Amazon Simple Storage Service (S3) provides an online repository for files, all running on the same infrastructure that Amazon uses to run it's own network of sites. Files can just be stored or made available on a url to download. This makes it great for anything from backing up all your photos and documents to serving up media files on your web site. In this post we'll look at the benefits and costs of using Amazon S3.
Creating an account with Amazon S3 will allow you to create what they call 'Buckets' (you can think of these as higher level categories) in which you can place 'Objects' (images, documents etc). Each bucket belongs to one or many regions (e.g. 'US West') allowing you to optimise how quickly data will get served. Objects can be uploaded using their online console, third party software such as CloudBerry or by using the Developer API, which allows you to connect via your web site or other software.

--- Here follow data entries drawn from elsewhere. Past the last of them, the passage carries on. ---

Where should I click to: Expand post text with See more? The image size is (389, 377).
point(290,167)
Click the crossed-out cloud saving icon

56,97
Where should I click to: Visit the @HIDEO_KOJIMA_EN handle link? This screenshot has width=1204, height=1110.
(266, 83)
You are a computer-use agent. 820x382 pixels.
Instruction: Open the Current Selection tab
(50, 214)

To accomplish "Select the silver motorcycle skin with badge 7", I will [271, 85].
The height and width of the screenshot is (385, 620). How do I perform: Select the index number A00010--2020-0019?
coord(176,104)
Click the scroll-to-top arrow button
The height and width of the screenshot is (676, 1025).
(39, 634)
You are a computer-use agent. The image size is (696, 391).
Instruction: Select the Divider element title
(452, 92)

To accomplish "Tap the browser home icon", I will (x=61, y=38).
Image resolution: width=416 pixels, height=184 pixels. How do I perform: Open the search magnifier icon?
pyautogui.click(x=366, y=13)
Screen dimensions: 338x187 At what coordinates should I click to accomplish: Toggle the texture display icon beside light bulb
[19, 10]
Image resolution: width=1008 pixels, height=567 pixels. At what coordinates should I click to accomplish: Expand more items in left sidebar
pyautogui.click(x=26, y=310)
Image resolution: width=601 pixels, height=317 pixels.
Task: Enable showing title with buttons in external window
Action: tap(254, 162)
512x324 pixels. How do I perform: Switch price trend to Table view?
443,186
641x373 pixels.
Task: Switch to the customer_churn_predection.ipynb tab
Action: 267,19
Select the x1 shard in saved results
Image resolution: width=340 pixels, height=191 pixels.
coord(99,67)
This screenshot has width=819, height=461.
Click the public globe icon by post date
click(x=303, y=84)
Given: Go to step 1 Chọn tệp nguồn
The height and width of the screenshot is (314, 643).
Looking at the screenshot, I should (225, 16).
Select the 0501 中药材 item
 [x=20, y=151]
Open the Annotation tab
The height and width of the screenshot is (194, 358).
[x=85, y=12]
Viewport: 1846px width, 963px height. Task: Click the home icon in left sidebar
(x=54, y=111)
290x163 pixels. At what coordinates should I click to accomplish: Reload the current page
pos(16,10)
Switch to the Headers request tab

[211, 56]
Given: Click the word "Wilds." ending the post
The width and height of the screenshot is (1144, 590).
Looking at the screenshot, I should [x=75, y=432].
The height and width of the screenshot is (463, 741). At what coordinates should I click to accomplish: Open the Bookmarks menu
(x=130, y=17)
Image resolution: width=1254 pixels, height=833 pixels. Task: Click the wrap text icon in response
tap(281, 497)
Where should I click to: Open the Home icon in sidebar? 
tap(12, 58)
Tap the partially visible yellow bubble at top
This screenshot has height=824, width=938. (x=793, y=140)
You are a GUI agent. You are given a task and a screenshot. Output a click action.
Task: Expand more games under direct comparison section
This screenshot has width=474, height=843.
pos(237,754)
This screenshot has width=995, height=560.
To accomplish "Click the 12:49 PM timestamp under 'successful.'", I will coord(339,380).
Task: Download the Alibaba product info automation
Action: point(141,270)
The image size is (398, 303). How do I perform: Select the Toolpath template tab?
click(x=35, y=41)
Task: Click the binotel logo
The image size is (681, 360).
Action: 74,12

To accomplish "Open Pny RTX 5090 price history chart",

There are a range of options for access levels to the objects in your buckets - each bucket and individual object can be made to be 'private' or 'public'. A private bucket would be used when you simply want to store or backup some files. Public buckets and objects can be made available on a url which will look something like this:
S3 runs on a massive network of servers also used by Amazon's own network of sites, meaning it is extremely reliable, fast and cost effective. For this reason, serving files such as large images on your site from S3 is an effective way of cutting costs and providing a better experience for your visitors. If you have a static web site, it's even possible to store and serve your entire site from S3.
Here's a few highlights of why S3 makes a good choice for data storage and serving files:
Costs for S3 are broken down into three areas, which can make trying to estimate your usage a little tricky...
Standard storage for the first TB of data per month will cost you $0.095 per GB of data. After this it slowly decreases until you go over 5000TB per data at which point it costs $0.055 per GB of data.
Requests are charged at $0.004 per 10,000 GET requests (i.e. each time someone goes to one of your files via a Url).
This refers to the amount of data in GB's is transferred out of your buckets. Some good news, the first GB is free, but after that it's charged at $0.12 per GB up to 10TB per month.
So what does all this mean in practice?
If your web site equated to 1mb of CSS, scripts and images (lets say over 10 different files) all served from S3, your primary cost would be 'Data Transfer', which would work out at around $1.20 per 10,000 site visitors. To then serve 10 files per 10,000 visitors this would cost you $0.04 and your storage cost would be negligble.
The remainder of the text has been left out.